### Excerpt to read
>> begin

# PRG leveling lift kit



## jamiemalujr (Jul 1, 2006)

Just finished installing front will do back this weekend. Here is the before








And here is the after







Took 3 friggin days to do.


----------



## Drychtnath (Nov 16, 2005)

Mind measuring the exact distance between the top of the tire to the top of the wheel well? Thanks a bunch. And looks like it was 3 days well spent, good job!


----------



## lf82me (Jul 31, 2006)

Are the front rum-rum(aluminum) spacers visible from the side of the truck when installed?
Say a Frontier owner had a truck red or blue and they sprung for a colored sulfuric acid
anodize to match the truck color, would it 'stand out' enough to matter? Along similar
lines, it would kind of bother me to place a raw aluminum spacer under there without
affording it some kind of protective finish from the harsh elements, regardless of it was
colored.


----------



## sandiegan05fronty (May 24, 2006)

That looks GREAT! I love my lift too!


----------



## mainerunr (Jul 30, 2005)

those tires look mighty small in there now....

btw, I'm liking my PRG lift too


----------



## sandiegan05fronty (May 24, 2006)

mainerunr said:


> those tires look mighty small in there now....
> 
> btw, I'm liking my PRG lift too



I agree! Tires do look small!


----------



## jamiemalujr (Jul 1, 2006)

lol thank you


----------



## jamiemalujr (Jul 1, 2006)

actually you cant see the spacer


----------



## jamiemalujr (Jul 1, 2006)

>> end

### Given information
>> begin

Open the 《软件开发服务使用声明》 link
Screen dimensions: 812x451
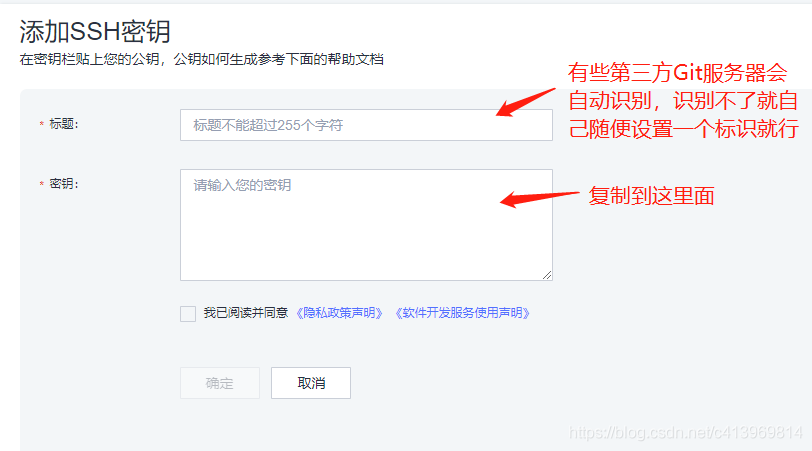coord(462,313)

>> end

### What you will do
[1] Return the passage of the lift kit thread between "Took 3 friggin" and "spent, good job!", inclusive.
[2] Answer these questions from the lift kit thread:
(a) How long did the front installation take?
(b) What measurement did Drychtnath ask for?
(c) According to jamiemalujr's reply, can the spacer be seen?
[3] Continue the lift kit forum thread from its last line.

### Answers to the exercise
[1]
Took 3 friggin days to do.


----------



## Drychtnath (Nov 16, 2005)

Mind measuring the exact distance between the top of the tire to the top of the wheel well? Thanks a bunch. And looks like it was 3 days well spent, good job!

[2]
(a) It took three days.
(b) The exact distance from the top of the tire to the top of the wheel well.
(c) No, the spacer cannot be seen.

[3]
thank your look awesome too. Question does your make a funny sound when going over speed bumps? i hear a noise on the driver side only when i go over speed like 5 mph is that normal? i have rechecked twice to make sure that everything is torque to spec.



sandiegan05fronty said:


> That looks GREAT! I love my lift too!


----------



## jamiemalujr (Jul 1, 2006)

thanks a lot 



Drychtnath said:


> Mind measuring the exact distance between the top of the tire to the top of the wheel well? Thanks a bunch. And looks like it was 3 days well spent, good job!


----------



## sandiegan05fronty (May 24, 2006)

jamiemalujr said:


> thank your look awesome too. Question does your make a funny sound when going over speed bumps? i hear a noise on the driver side only when i go over speed like 5 mph is that normal? i have rechecked twice to make sure that everything is torque to spec.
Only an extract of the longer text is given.